Fractions ##\frac{a}{b}## and ##\frac{c}{d}## are called neighbor fractions if their difference ##\frac{ad - bc}{bd}## has numerator ##\pm 1##, that is, ##ad - bc = \pm 1##.

Prove that:
(a) in this case neither fraction can be simplified (that is, neither has any common factors in numerator and denominator);
(b) if ##\frac{a}{b}## and ##\frac{c}{d}## are neighbor fractions, then ##\frac{a + c}{b + d}## is between them and is a neighbor fraction for both ##\frac{a}{b}## and ##\frac{c}{d}##; moreover,
(c) no fraction ##\frac{e}{f}## with positive integer ##e## and ##f## such that ##f < b + d## is between ##\frac{a}{b}## and ##\frac{c}{d}##

n/a

## The Attempt at a Solution

[/B]
Two points first:
1) Please point out flaws in presentation as well as errors in math; I'm studying at home as an older adult without classroom assistance. I've chosen Gelfand's book to help me recover and improve on whatever I've forgotten from high school algebra, now more than 40 years ago.
2) This problem has been previously posted on the forum - however that thread trailed off in a manner not helpful to me, so I will not refer to it again: Problem 42 on Gelfand's Algebra (on neighbor fractions)

Back to the problem. I think I've got answers for (a) and (b) - see below - but have no one to review them, so please give corrections or hints.

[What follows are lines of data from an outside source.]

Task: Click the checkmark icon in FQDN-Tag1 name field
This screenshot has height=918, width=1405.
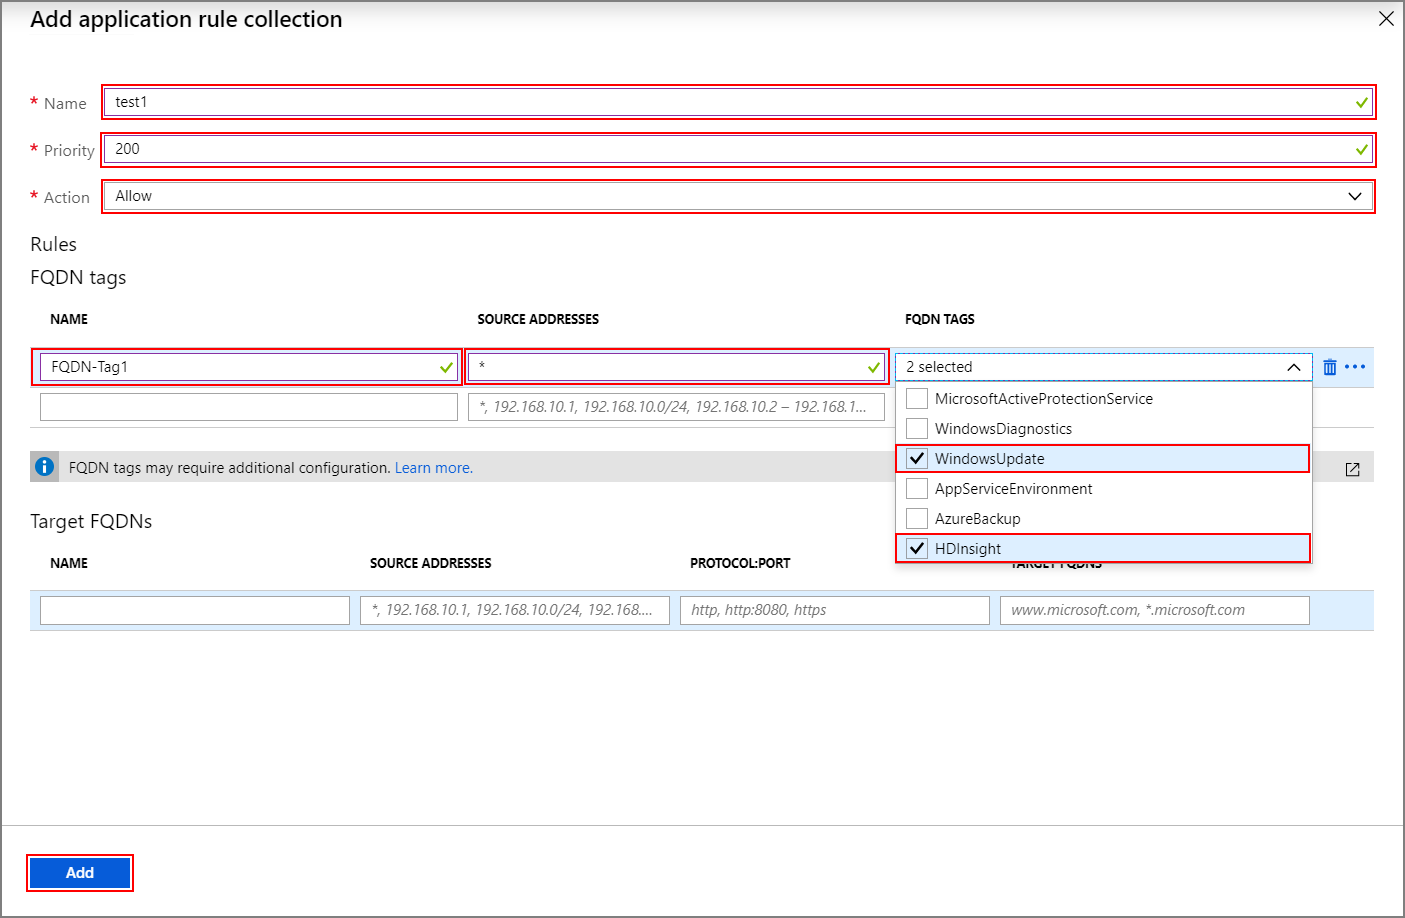Action: (x=446, y=366)
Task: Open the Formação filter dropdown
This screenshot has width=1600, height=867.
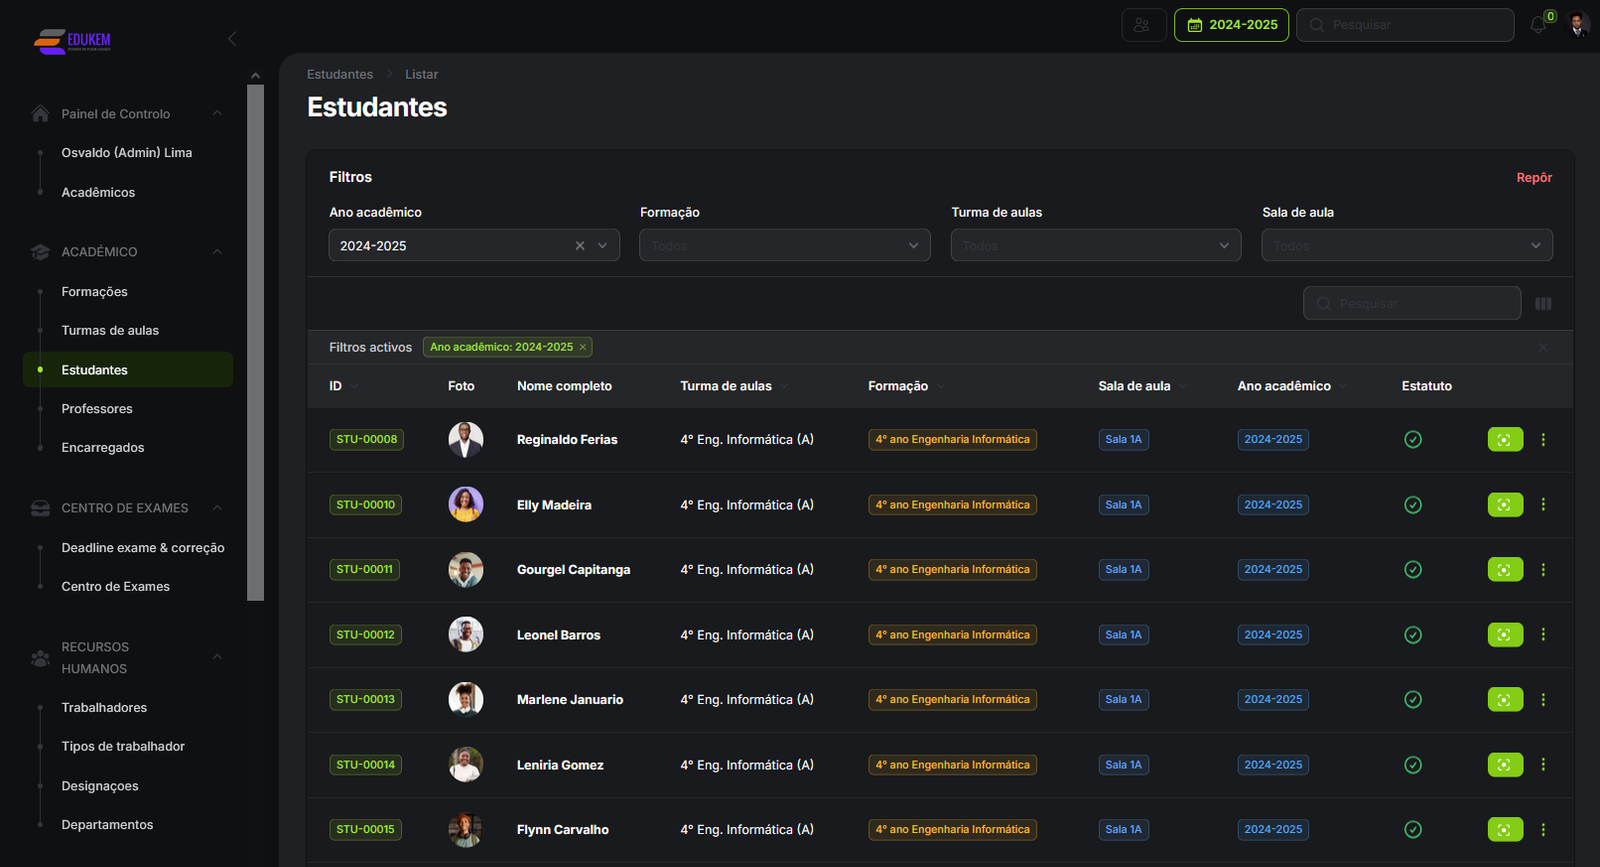Action: coord(784,246)
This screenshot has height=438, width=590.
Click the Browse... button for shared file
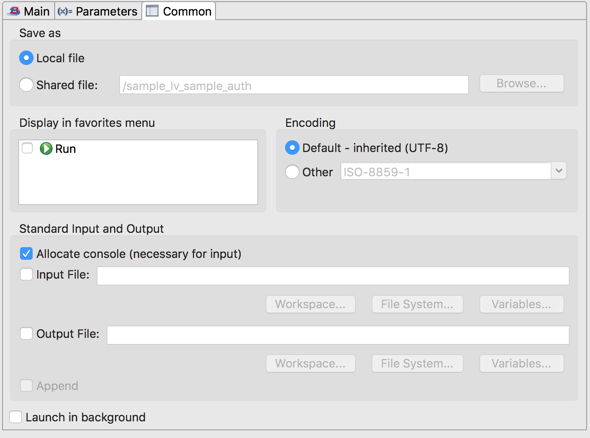pos(522,84)
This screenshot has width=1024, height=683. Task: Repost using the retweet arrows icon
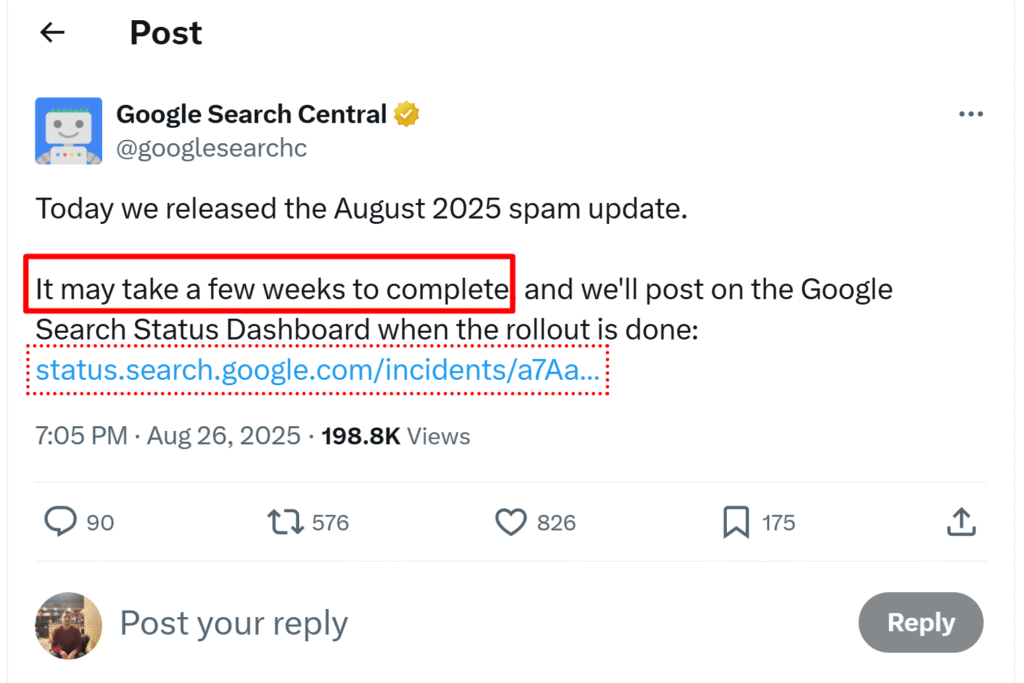[x=285, y=522]
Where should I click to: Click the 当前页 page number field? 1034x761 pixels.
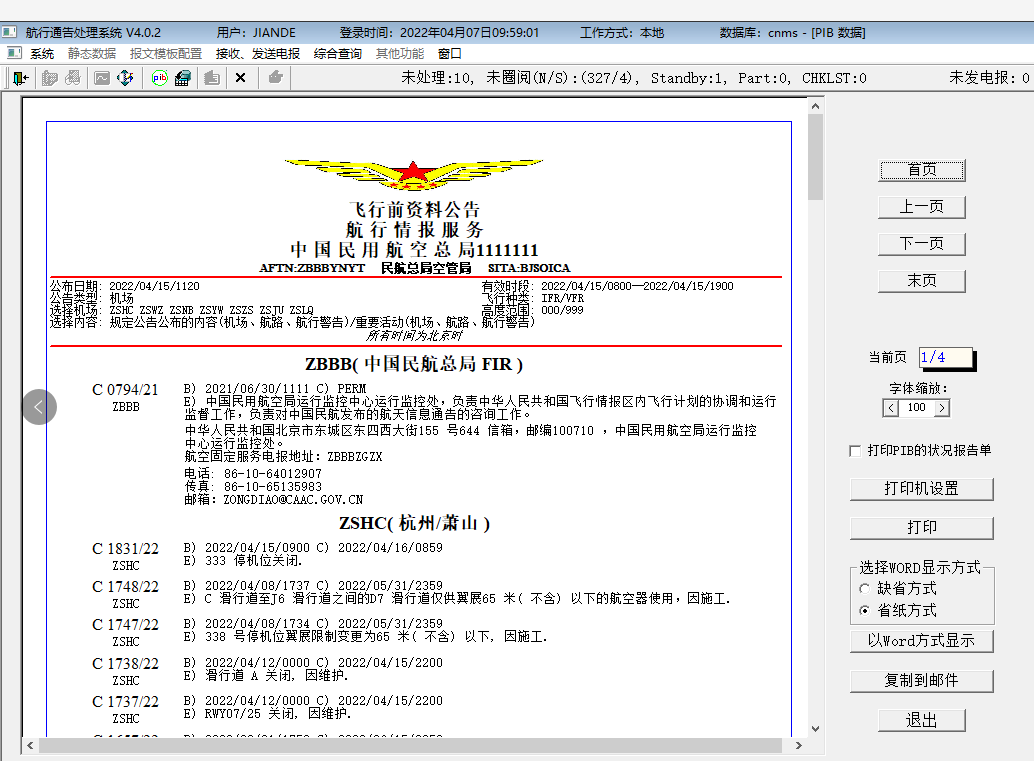click(x=945, y=357)
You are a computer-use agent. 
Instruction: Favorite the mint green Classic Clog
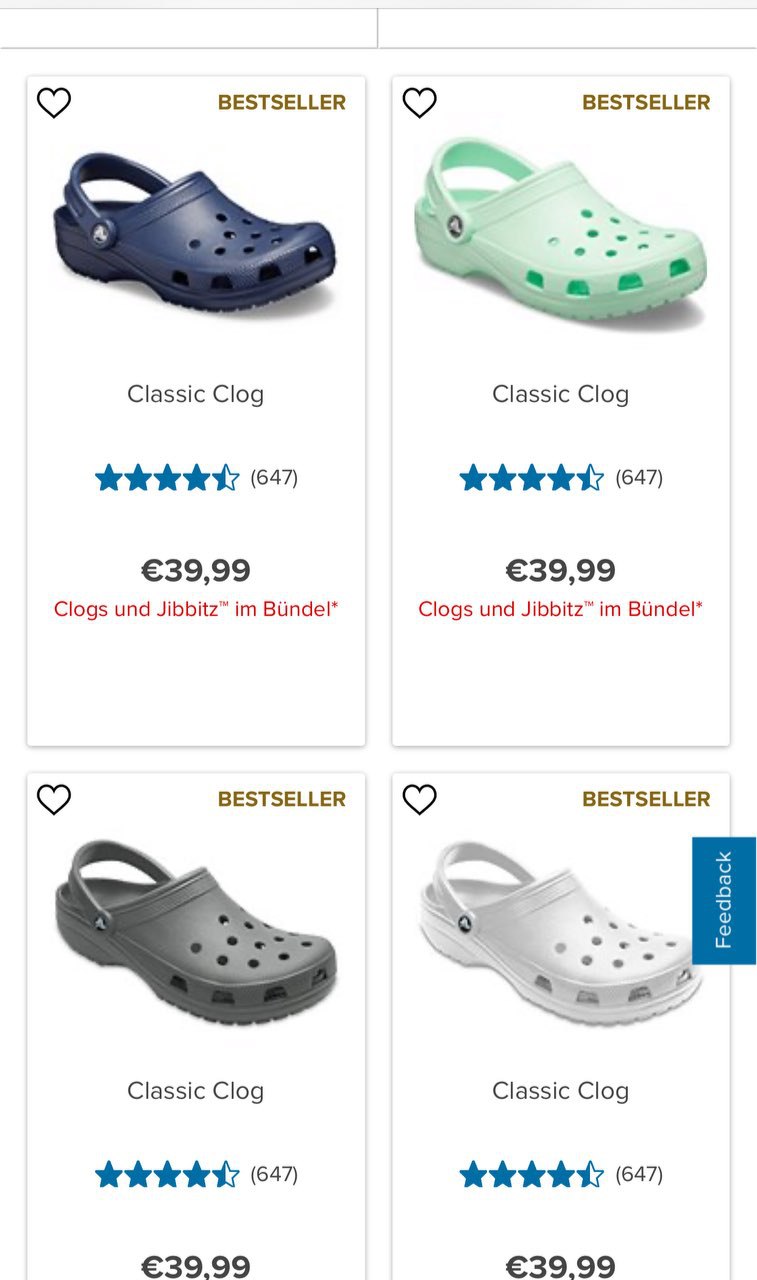click(x=420, y=102)
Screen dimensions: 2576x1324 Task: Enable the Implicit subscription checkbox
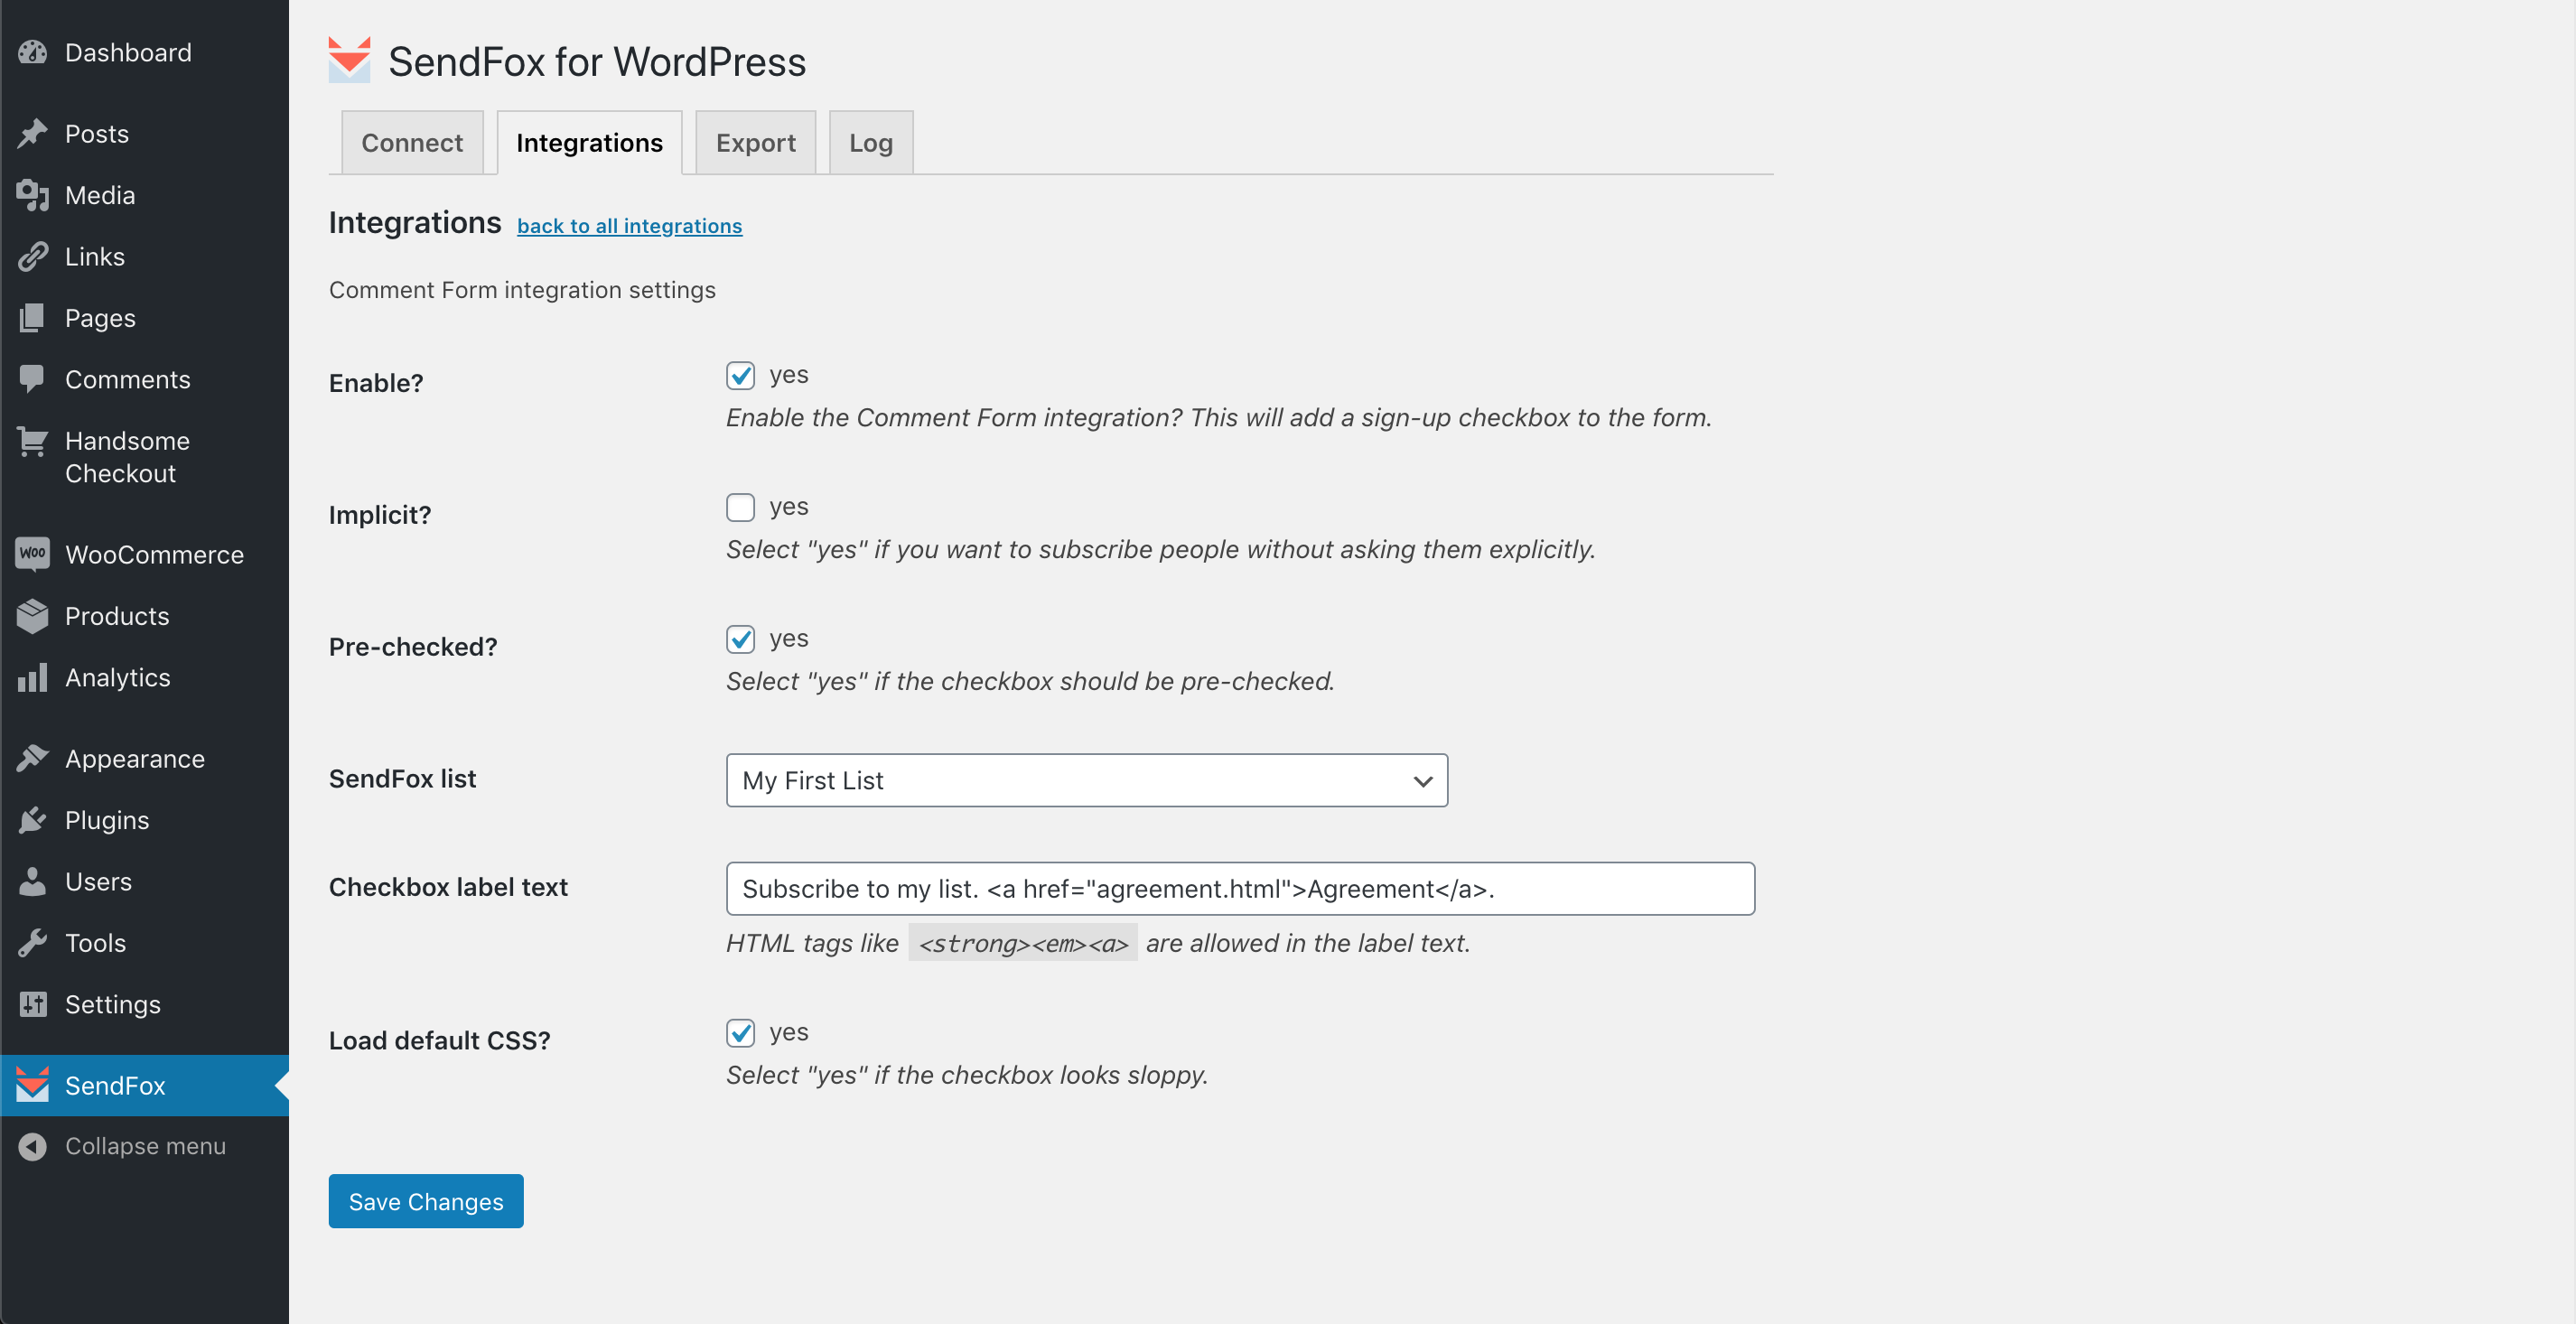click(x=740, y=505)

As for (c), I am stumped despite several tries & would appreciate clues or hints so that I can get further.

(a) Prove that neither fraction can be simplified:

Assume that for ##\frac{a}{b}##, a common factor f exists such that the fraction is actually ##\frac{af}{bf}## .

Therefore the test for whether the two fractions are neighbors becomes ##\frac{afd - bfc}{bfd}## and the numerator test for establishing neighbors becomes afd – bfc = ##\pm 1##; we can now express afd – bfc as f (ad – bc ).

If the neighbor test is already true for ##ad - bc = \pm 1##, there is no f other than 1 for f (ad – bc ) that would not change the neighbor test to produce a result other than 1; therefore there can be no common factor f for a neighbor fraction.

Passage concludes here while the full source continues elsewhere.